Determine how many lines below include the string "computer". Reply with the number only.
ENTRIES PROVIDED START
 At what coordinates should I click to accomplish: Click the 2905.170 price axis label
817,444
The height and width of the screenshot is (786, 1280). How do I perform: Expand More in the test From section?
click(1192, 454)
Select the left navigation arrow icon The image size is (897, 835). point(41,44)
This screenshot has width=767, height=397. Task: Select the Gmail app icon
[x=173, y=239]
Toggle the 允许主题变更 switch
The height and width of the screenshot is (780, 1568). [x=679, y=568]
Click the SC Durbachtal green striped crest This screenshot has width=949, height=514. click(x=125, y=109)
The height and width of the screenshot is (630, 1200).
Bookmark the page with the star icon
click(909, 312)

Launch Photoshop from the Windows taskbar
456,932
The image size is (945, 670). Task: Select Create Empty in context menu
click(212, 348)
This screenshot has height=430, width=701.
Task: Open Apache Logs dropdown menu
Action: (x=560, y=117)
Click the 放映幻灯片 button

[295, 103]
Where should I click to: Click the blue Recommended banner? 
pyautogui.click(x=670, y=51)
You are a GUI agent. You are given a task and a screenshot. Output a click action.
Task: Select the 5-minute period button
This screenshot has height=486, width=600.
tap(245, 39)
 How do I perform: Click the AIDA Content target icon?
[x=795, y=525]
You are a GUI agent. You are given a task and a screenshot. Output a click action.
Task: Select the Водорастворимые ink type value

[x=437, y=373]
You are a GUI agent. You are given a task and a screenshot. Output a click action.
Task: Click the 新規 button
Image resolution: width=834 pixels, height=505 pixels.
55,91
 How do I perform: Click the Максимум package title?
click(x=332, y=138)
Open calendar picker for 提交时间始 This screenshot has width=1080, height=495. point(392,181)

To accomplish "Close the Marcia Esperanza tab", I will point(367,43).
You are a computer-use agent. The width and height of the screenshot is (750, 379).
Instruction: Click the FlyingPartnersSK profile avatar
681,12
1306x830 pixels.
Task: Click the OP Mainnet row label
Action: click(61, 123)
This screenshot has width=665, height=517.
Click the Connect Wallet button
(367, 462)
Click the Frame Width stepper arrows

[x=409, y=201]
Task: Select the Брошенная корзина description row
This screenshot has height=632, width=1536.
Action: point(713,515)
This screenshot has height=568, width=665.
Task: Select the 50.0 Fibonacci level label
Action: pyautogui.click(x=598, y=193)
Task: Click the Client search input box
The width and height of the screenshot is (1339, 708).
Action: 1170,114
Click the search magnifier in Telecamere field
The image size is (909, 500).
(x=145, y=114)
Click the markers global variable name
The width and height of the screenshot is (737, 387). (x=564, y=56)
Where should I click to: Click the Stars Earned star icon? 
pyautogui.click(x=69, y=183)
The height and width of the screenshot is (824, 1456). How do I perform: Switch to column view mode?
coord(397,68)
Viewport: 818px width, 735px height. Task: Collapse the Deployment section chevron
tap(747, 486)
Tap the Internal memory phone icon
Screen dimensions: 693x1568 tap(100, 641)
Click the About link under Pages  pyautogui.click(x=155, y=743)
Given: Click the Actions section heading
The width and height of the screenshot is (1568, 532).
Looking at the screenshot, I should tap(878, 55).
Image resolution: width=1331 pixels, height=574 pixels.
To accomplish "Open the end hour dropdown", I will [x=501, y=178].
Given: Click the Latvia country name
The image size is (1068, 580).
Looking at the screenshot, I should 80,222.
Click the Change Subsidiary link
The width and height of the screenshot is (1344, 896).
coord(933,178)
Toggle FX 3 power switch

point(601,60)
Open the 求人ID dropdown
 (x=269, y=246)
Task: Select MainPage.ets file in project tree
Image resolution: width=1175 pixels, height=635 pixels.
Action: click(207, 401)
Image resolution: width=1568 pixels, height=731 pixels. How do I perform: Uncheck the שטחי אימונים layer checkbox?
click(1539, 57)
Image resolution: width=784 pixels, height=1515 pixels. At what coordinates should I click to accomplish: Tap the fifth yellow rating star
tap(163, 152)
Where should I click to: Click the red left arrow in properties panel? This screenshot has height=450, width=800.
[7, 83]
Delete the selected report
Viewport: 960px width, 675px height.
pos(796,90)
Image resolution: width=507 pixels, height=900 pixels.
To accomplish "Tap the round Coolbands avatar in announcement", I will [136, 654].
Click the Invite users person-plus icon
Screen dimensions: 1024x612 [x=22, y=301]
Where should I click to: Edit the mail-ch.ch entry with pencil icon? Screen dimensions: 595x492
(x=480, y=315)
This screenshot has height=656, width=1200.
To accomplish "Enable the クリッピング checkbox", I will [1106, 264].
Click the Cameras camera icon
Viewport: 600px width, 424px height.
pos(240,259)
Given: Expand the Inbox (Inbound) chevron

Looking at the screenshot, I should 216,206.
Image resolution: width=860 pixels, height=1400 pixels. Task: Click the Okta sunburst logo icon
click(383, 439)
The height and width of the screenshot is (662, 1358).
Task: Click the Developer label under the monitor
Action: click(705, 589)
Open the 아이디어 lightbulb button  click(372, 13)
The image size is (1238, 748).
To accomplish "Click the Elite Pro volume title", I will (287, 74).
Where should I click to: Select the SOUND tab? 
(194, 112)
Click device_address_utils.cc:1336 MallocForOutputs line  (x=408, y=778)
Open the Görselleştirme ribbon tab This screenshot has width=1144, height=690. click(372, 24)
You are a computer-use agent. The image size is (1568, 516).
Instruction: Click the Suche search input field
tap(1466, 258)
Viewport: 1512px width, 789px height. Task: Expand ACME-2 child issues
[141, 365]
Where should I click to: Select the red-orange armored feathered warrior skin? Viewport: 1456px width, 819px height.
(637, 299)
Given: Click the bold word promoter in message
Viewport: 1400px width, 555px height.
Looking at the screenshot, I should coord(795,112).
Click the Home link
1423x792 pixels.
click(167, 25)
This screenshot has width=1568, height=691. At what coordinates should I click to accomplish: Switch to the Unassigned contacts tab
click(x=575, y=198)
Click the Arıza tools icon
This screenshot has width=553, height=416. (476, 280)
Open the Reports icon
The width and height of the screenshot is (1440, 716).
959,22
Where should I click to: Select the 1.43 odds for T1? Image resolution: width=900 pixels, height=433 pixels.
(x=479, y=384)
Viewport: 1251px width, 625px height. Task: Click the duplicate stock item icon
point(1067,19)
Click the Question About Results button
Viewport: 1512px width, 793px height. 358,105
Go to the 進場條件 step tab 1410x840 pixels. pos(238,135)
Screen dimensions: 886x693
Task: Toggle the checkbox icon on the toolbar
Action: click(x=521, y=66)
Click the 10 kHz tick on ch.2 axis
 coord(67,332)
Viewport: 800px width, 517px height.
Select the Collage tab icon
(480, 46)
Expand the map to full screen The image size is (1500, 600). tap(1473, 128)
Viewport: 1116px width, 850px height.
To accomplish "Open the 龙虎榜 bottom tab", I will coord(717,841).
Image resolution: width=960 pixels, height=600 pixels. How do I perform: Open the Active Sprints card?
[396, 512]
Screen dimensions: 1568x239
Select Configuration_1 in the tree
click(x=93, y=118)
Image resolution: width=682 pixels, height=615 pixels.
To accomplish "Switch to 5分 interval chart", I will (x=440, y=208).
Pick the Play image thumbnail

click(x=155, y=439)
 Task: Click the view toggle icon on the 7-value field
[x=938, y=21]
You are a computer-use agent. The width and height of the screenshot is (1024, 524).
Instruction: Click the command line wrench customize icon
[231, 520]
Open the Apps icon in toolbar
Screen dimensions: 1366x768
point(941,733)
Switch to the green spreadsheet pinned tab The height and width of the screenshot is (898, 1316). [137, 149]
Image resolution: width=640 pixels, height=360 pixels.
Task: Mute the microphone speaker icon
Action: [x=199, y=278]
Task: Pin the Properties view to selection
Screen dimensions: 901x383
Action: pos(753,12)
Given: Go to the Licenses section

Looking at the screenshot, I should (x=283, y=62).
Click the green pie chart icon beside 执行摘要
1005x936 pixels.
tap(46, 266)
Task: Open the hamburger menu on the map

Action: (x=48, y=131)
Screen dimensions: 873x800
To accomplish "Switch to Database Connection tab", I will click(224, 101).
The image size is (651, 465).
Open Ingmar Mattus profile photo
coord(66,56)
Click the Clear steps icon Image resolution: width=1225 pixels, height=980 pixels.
ENTRIES PROVIDED END
## OUTPUT BELOW
3